Comments of Don McCanne, M.D. (from memory, edited and abridged):
I'll be brief because I want to make only one very simple point: An ethical health care system is designed to take care of patients. What could be more obvious? If the health care system is doing its job in taking care of patients then the health care system itself is being taken care of. Special interests legitimately involved in health care delivery will do just fine.
Although this principle seems very obvious, it hasn't been guiding the process in Washington, DC. Our politicians are designing a health care system that is taking care of the private insurance industry. Patient care is secondary, as it must conform to the private insurance model.
As Senator Joe Dunn just said, legislation is 10 percent principles and 90 percent politics. Congress is providing us with a political solution rather than a solution based on sound health policy science.

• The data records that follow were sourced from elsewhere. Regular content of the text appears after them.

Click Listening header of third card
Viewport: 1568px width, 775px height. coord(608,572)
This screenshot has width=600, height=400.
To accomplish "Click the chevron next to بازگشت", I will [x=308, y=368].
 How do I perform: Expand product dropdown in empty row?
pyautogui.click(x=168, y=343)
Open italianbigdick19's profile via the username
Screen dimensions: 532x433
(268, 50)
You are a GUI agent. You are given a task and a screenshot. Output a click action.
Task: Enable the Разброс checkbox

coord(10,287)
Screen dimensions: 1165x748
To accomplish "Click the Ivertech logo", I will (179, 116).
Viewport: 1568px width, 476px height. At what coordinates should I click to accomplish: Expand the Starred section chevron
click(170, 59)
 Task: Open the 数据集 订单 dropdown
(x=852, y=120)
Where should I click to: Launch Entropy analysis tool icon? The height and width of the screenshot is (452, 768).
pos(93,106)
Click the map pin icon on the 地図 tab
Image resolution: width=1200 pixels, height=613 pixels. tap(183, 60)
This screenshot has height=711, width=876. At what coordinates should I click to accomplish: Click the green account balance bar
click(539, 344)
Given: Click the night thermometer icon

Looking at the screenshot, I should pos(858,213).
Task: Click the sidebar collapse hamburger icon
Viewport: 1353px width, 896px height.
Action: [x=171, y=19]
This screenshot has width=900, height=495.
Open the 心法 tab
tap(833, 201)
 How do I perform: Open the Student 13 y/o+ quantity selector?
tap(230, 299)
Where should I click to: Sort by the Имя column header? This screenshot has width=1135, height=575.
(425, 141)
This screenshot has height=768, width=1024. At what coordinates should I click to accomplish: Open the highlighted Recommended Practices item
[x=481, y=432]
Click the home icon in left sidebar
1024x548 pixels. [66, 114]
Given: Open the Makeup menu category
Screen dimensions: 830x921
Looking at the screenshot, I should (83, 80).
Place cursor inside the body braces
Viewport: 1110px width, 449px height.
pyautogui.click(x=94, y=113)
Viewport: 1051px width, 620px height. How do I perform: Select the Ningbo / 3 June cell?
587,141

We were told that we would have health care reform that would cover everyone, and that costs would be controlled, making health care affordable for each of us. Yet when they insisted that reform be based on private insurance plans and that the budget be limited to $900 billion over the next ten years, they realized that at least 20 million people could not be insured under this proposal. Likely it will be many more, especially after four more years of health care inflation before the basics of this plan are even in place. And since there are no effective measures for controlling costs, health care will be even less affordable.
The limitations imposed have resulted in such bizarre policy proposals as granting waivers to individuals to exempt them from the fines that would be imposed for committing the criminal act of being uninsured.
A fundamental flaw of their proposal was to try to craft reform based on a package of benefits in a private insurance plan that has a premium assigned to it. That premium plus the out-of-pocket expenses must cover the average family health care costs of $16,771 (Milliman Medical Index). With a typical family income of perhaps $60,000, those costs now create a financial hardship for families, especially those at income levels where the subsidies phase out.
By designing reform that primarily benefits insurers, the most productive sector of our society - middle income Americans - is going to be the hardest hit by the adverse consequences of this legislation.
Since this is a forum on ethics, I have to conclude that our legislators, by failing to place the patient first, compromised ethics when they crafted this reform.